Who is James Constable?

We left Torquay at 9.15am on Saturday arriving home just in time to listen to us winning back in, er, Torquay. It was a bit back to front, I suppose, but we couldn't work the logistics of managing the family's collective sanity, plus a car with a week's worth of holiday paraphernalia and over £8 of plastic crabbing gear. As we headed north up the M5, we coo'ed at a Motts coach going in the opposite direction; flashes of yellow beyond the tinted, or perhaps dirty, windows, suggested inside were Oxford fans going in the 'right' direction.

The result, of course, was another win, our 9th goal of the season, our six different goalscorer and, most notably, a first from James Constable. Constable's goal was a wonder, but it was greeted in the same way that local neighbours do on DIY SOS when seeing a renovated house for a family beset with illness and other misfortune. The reaction didn't suggest that this wasn't really Constable doing what he does; the goal, like the renovation, was 'so deserved' given what he's been through.
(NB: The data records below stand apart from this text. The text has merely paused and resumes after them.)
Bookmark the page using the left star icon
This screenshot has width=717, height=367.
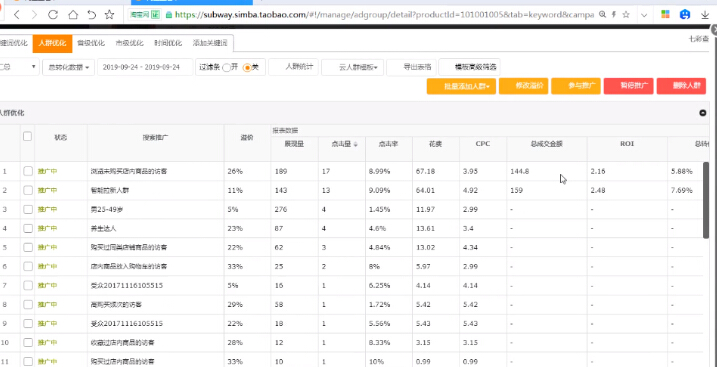coord(109,15)
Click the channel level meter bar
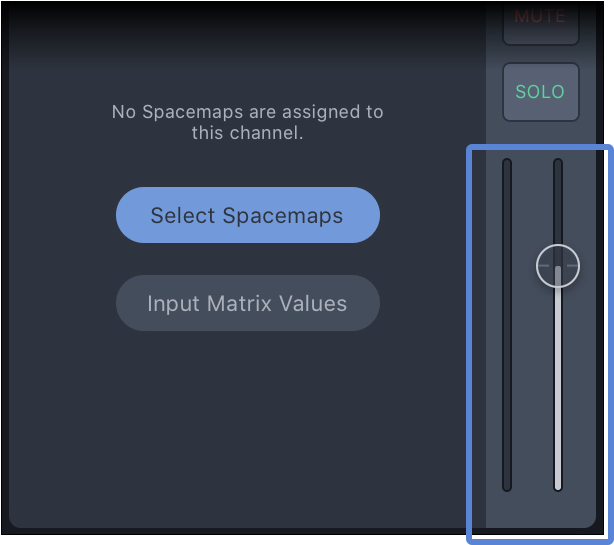The image size is (614, 545). click(507, 325)
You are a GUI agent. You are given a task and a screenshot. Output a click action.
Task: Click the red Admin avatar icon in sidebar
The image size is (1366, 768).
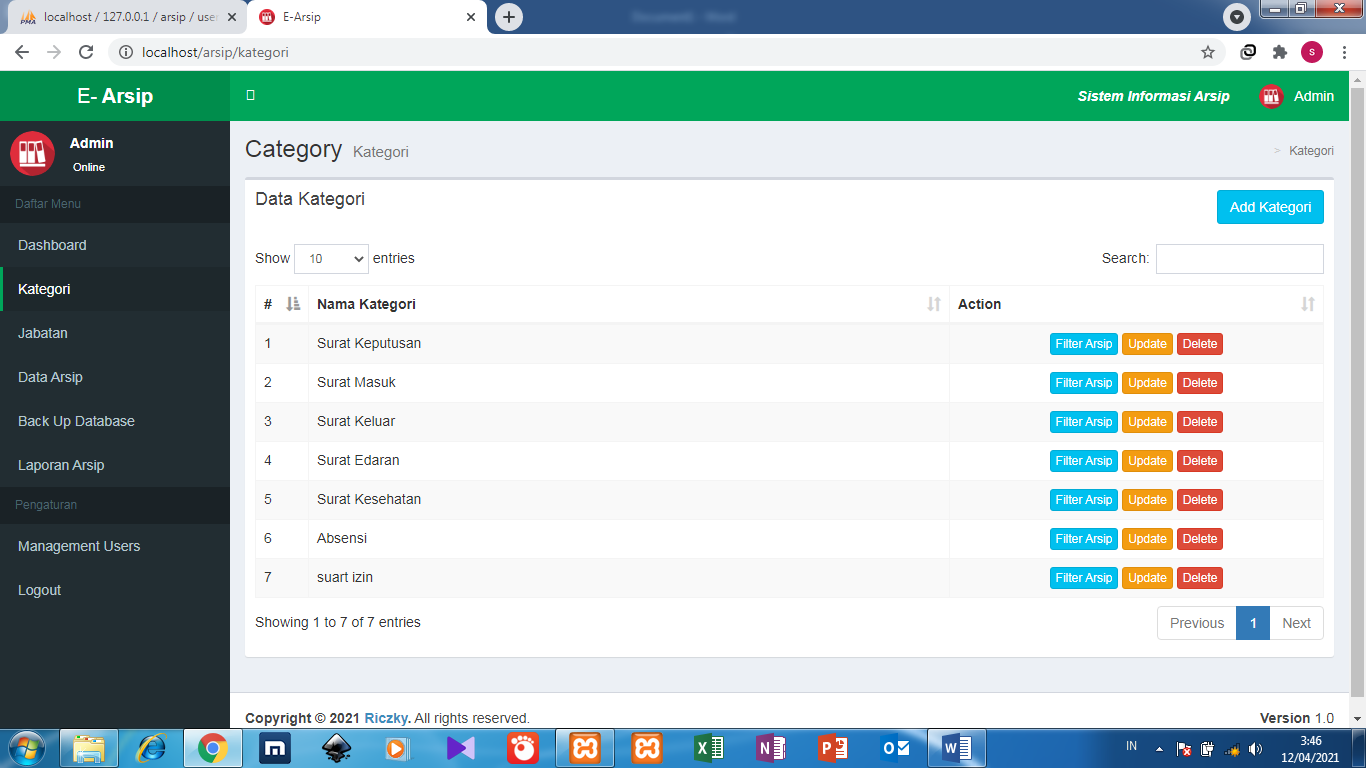pyautogui.click(x=31, y=153)
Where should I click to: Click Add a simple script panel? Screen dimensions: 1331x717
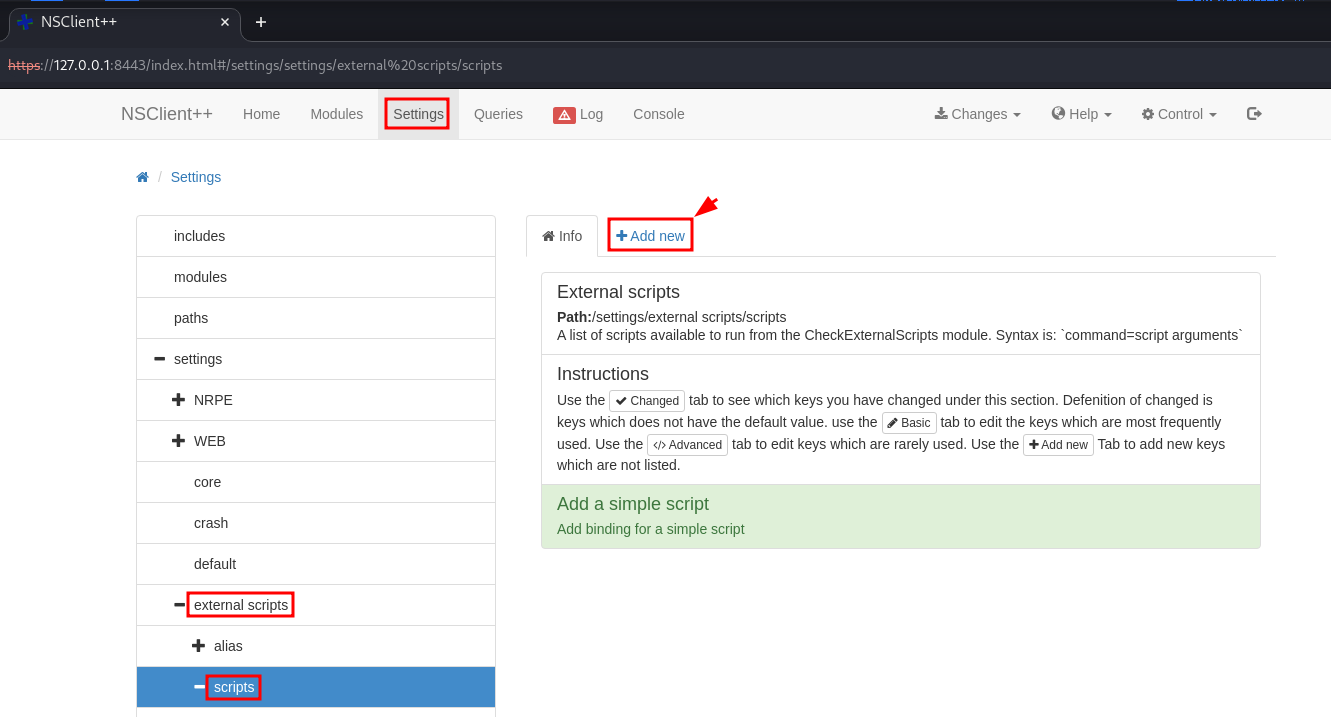pyautogui.click(x=900, y=516)
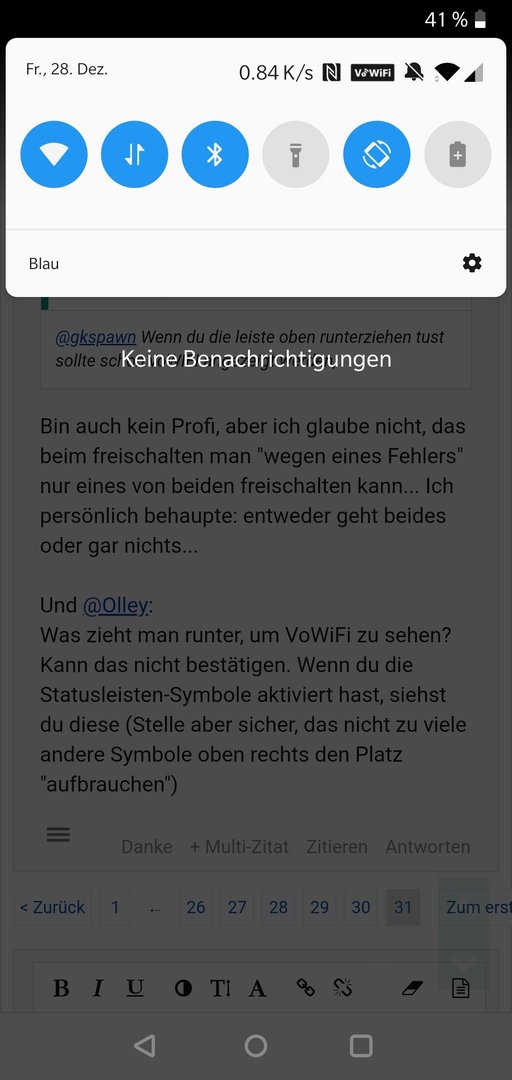Open the post hamburger menu
Image resolution: width=512 pixels, height=1080 pixels.
(59, 835)
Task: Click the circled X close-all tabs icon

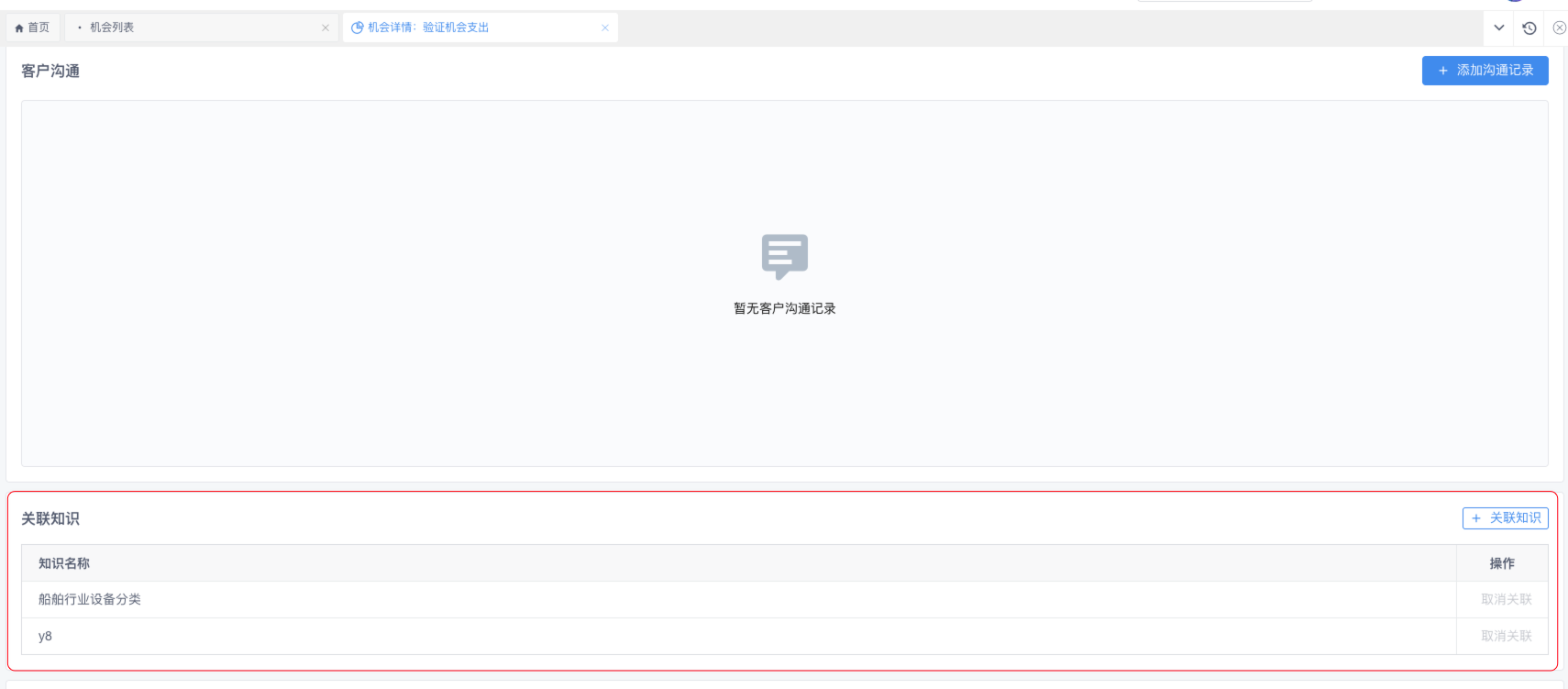Action: click(x=1559, y=28)
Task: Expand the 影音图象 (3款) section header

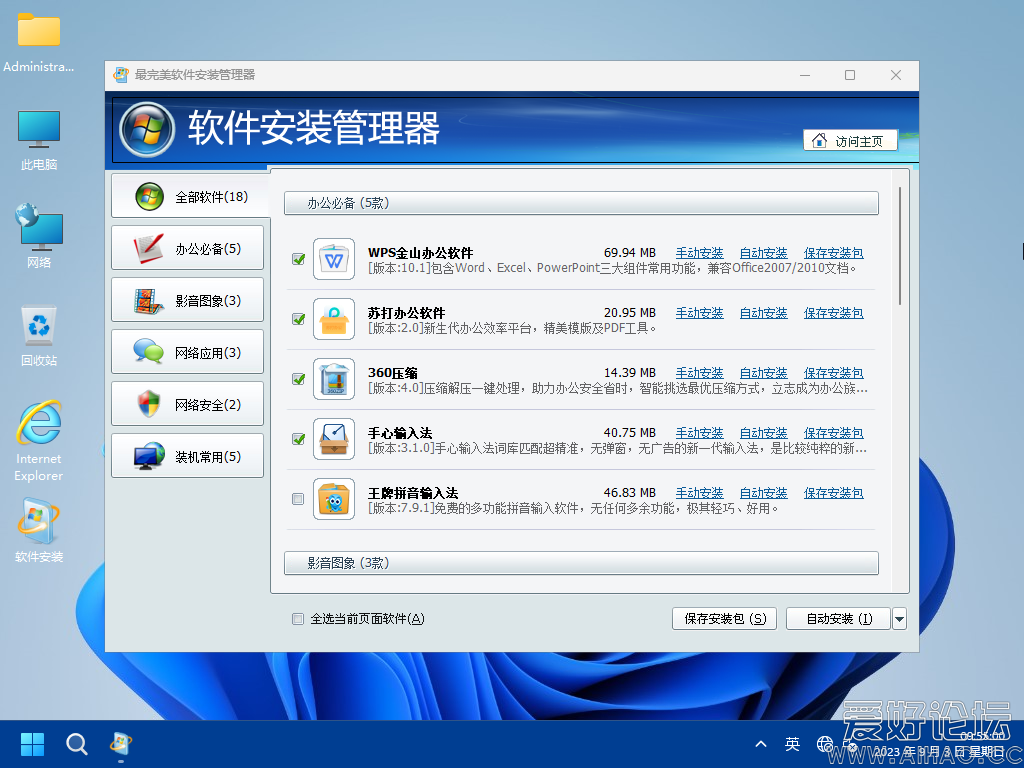Action: click(x=580, y=563)
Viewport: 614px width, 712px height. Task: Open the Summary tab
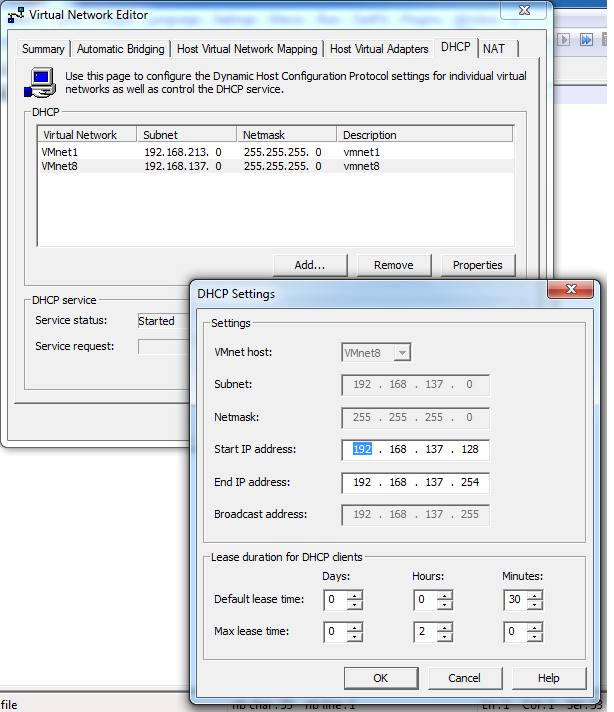tap(43, 48)
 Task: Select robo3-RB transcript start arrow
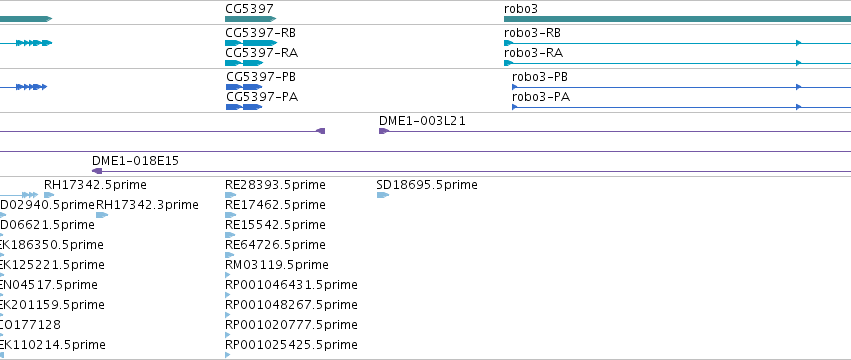click(509, 43)
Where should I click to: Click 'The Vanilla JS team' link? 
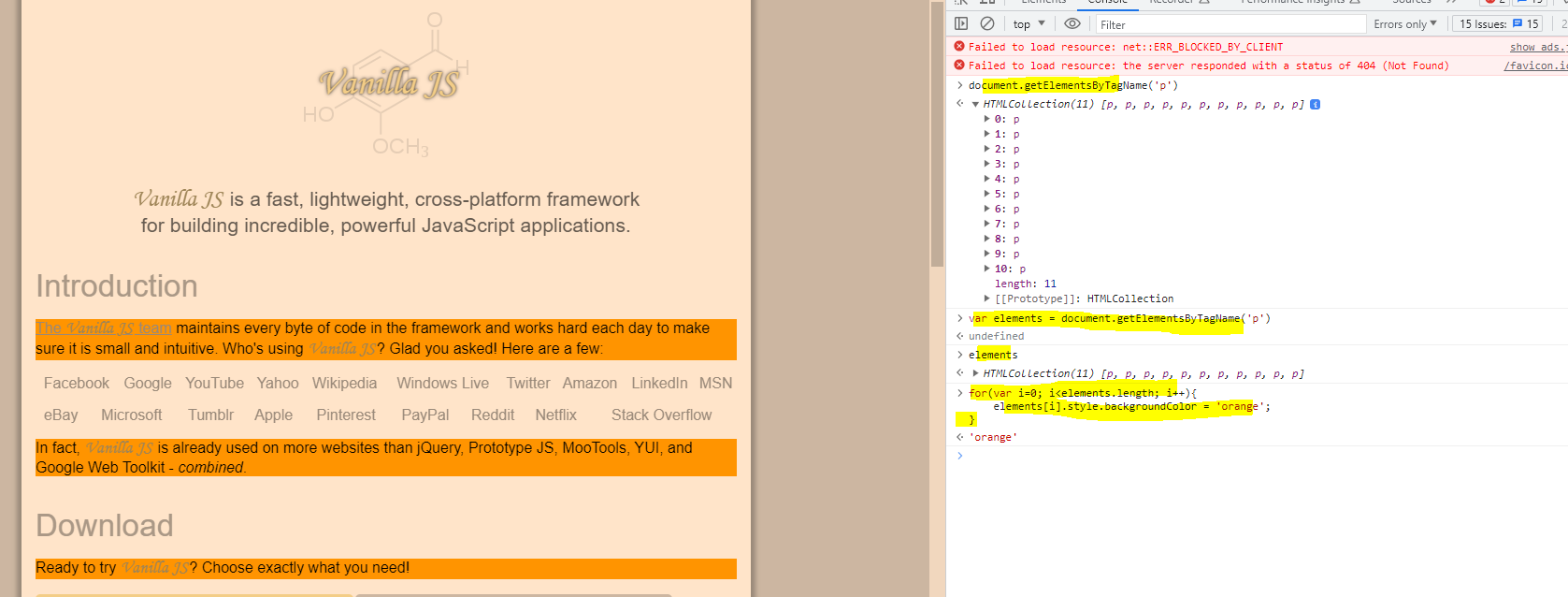(104, 328)
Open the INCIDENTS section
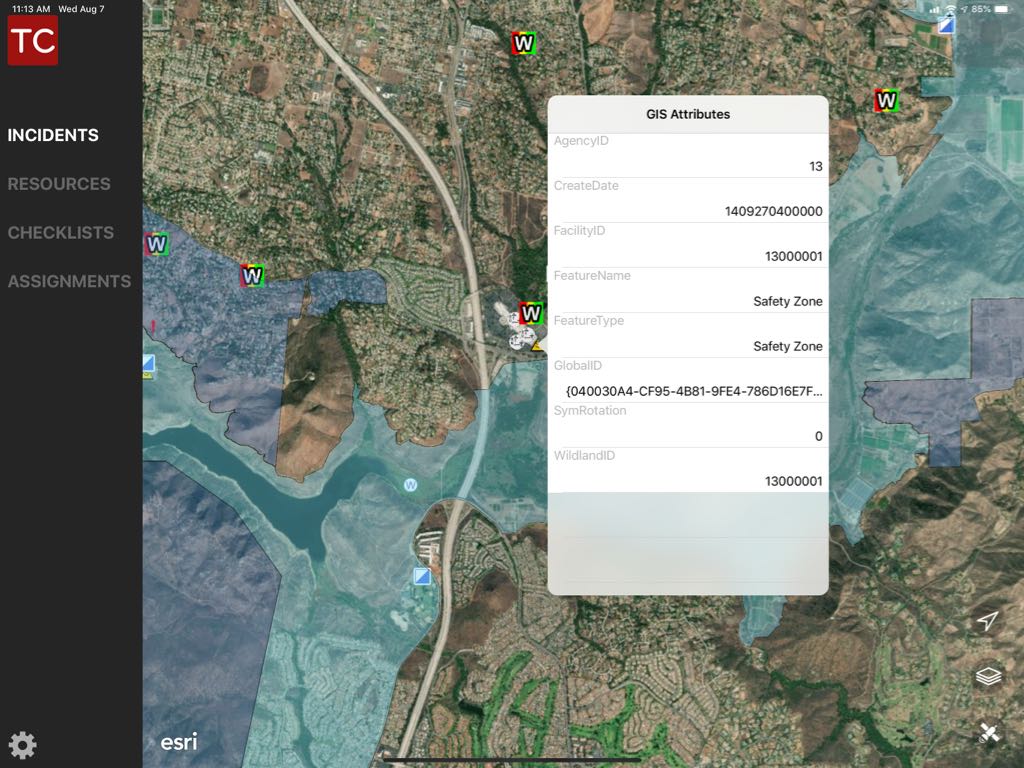Image resolution: width=1024 pixels, height=768 pixels. click(x=53, y=135)
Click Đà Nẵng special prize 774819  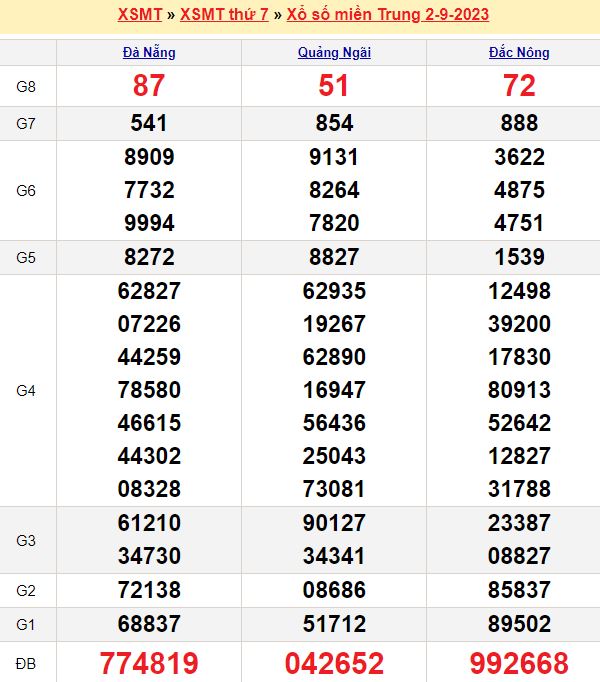pyautogui.click(x=149, y=662)

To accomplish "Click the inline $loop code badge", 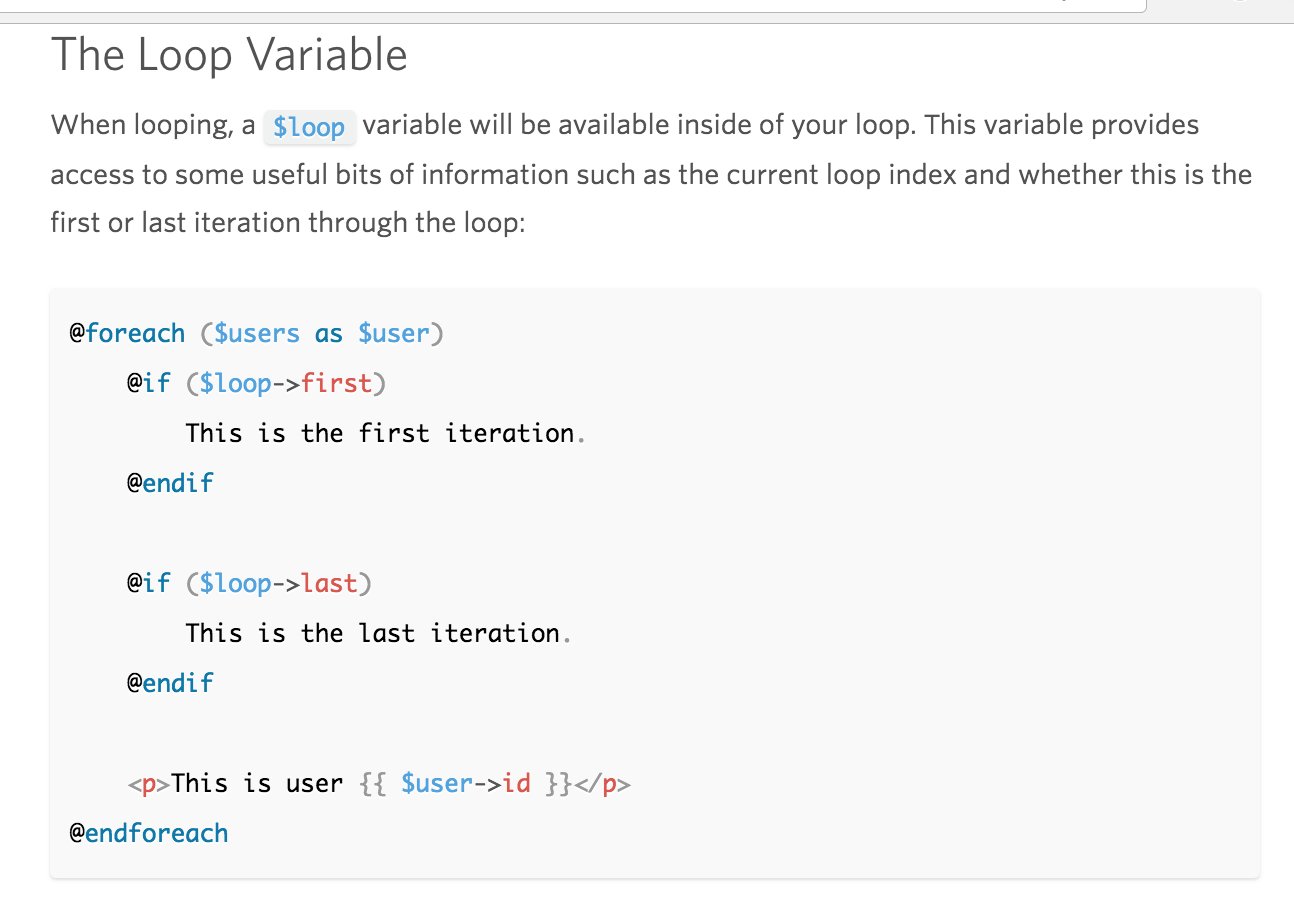I will pos(309,128).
It's never been a barrier to those who phone Radio Oxford, but I'm not qualified to make meaningful comment on professional football, I haven't played organised football since I was at school. I can't qualify my views by saying things like 'I've played the game at a high level of the North Witney Veterans Monday Night 5-a-side league'.

I don't know if there's the concept of first and second teams anymore. At school, excluding goths, there were about 20 boys willing to play football. The first team consisted of capable sporting boys; there wasn't a long tail from which a second team could be created; in the vernacular of Saved By The Bell the second team were dweebs and nerds. I remember one asking to play striker because that's what was written on the Gola boots his mum had bought.

It's difficult to know whether there's a first and second team at Oxford. We have a development squad; which may be the reserves, or the youth team, or neither of these. Perhaps managers don't think of first teams; Chris Wilder is known to relegate players from a winning line-up right out of the following match day squad. Sometimes there seems no relationship between selection and performance. Perhaps players are selected to tactical requirements.

Against Bury Chris Wilder reinstated four players he'd left out against Charlton; one might reasonably assume that they had been rested. One of the four who made way was James Constable.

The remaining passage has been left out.